By Debbie Gregory
The Macon County Courthouse isn’t just a courthouse – it’s a county landmark that Mayor Steve Jones wants to maintain for future generations.
Deteriorating walls and asbestos removal is a priority for Mayor Jones, and the County Commission gave him the green light during the March meeting to hire Bill Walter, a consultant with Masonry Restoration Technologies & Services. “Mr. Bill Walter will inspect the courthouse, determine what needs to be done, and provide the county commissioners with a plan of action for the much needed repairs,” Mayor Jones said last week.
“The courthouse is just getting old and starting to deteriorate, and we have to make some repairs to maintain it,” the Mayor pointed out. “There is moisture leaking into the courthouse exterior walls and causing substantial water damage to the interior walls. There is some lead paint in the older walls and as it deteriorates it has to be taken care of by people who specialize in this kind of removal, as well as the asbestos issues in the old boiler system in the basement. We also have some problems with the asbestos in the tile floors which will have to be handled.”
Mayor Jones says that the courthouse may still look good on the outside, but some of the limestone is breaking loose on the exterior walls and they need to restore the brick structure.
“This repair project will be quite a bit of work and it will be a costly undertaking,” noted Mayor Jones. “Mr. Walter is in the process of writing up specifications on what has to be done and he will bring his recommendations back to the commission for their approval. He will take the bids and oversee the project.”

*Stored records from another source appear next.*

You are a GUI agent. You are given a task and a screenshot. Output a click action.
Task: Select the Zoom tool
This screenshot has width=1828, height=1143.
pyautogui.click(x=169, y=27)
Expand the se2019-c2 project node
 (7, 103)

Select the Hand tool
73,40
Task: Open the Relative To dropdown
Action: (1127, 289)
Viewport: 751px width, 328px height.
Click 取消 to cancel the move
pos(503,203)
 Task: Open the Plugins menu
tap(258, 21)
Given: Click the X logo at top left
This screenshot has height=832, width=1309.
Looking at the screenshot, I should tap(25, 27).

“We hope to get started on this project as soon as possible,” said the Mayor. “The Macon County Courthouse is a county landmark that needs to be maintained for future generations. We want to make a safer and cleaner working environment for the employees and the citizens who come into the courthouse.”
“The county can’t afford to build a new courthouse, so we have to take care of this one,” added Mayor Jones. “This building was erected in 1933 and it was remodeled in 1972. After 47 years, it needs some repairs.”